▸ What to work on
Copy out exactly, from the entries that follow, the line holding "You are a GUI", the line holding "Image resolution: width=1024", and all lines between them, but no pictures.

▸ Provided records
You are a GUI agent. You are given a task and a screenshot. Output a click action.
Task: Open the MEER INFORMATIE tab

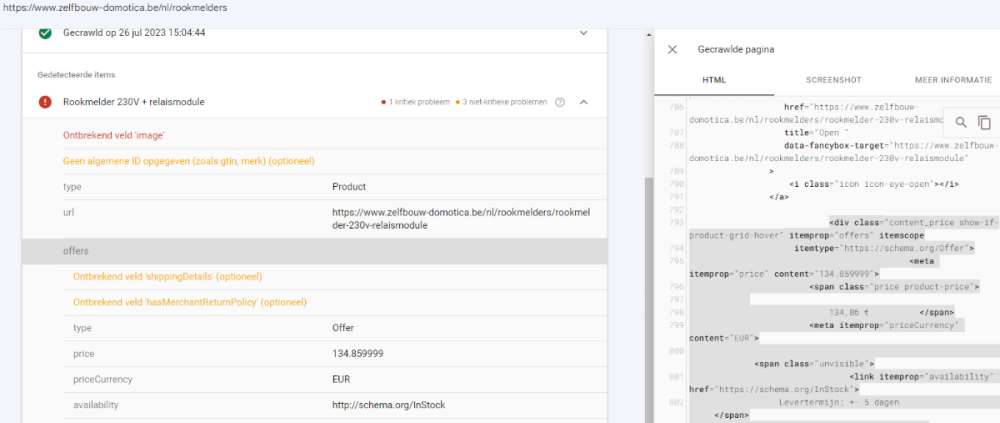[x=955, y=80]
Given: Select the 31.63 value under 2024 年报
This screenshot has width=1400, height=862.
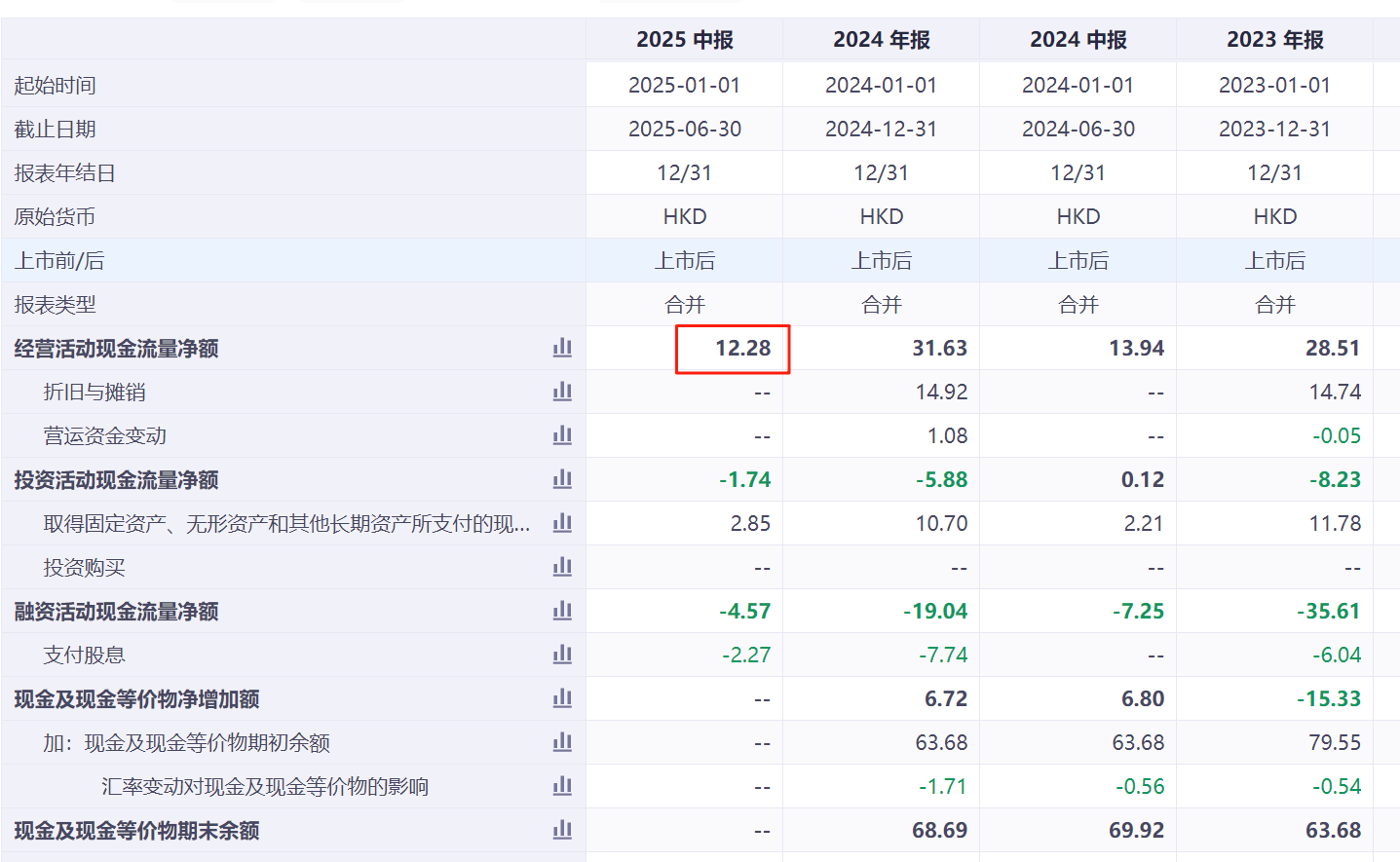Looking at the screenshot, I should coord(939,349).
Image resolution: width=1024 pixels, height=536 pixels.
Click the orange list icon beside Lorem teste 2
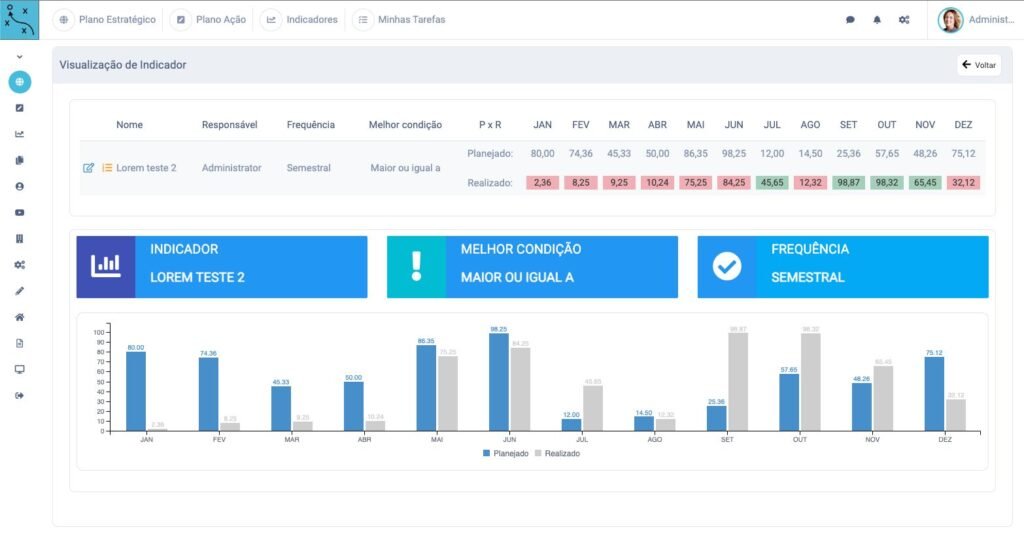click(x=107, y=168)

==

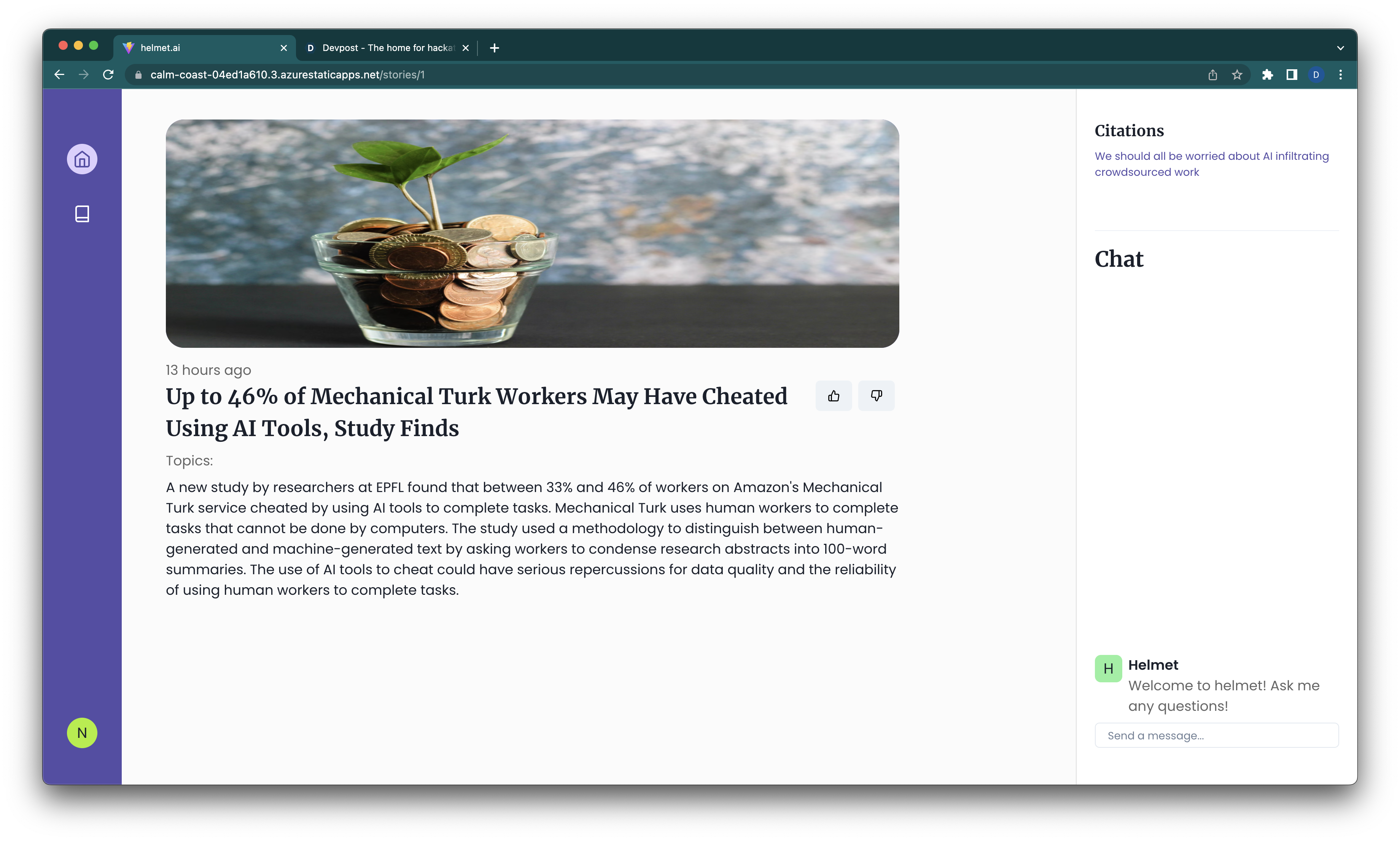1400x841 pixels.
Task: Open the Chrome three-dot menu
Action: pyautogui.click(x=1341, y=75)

▸ Result of the exercise
You are a GUI agent. You are given a task and a screenshot. Output a click action.
Task: Open the MEER INFORMATIE tab

[x=955, y=80]
Given: Select the 31.63 value under 2024 年报
This screenshot has width=1400, height=862.
Looking at the screenshot, I should coord(939,349).
Image resolution: width=1024 pixels, height=536 pixels.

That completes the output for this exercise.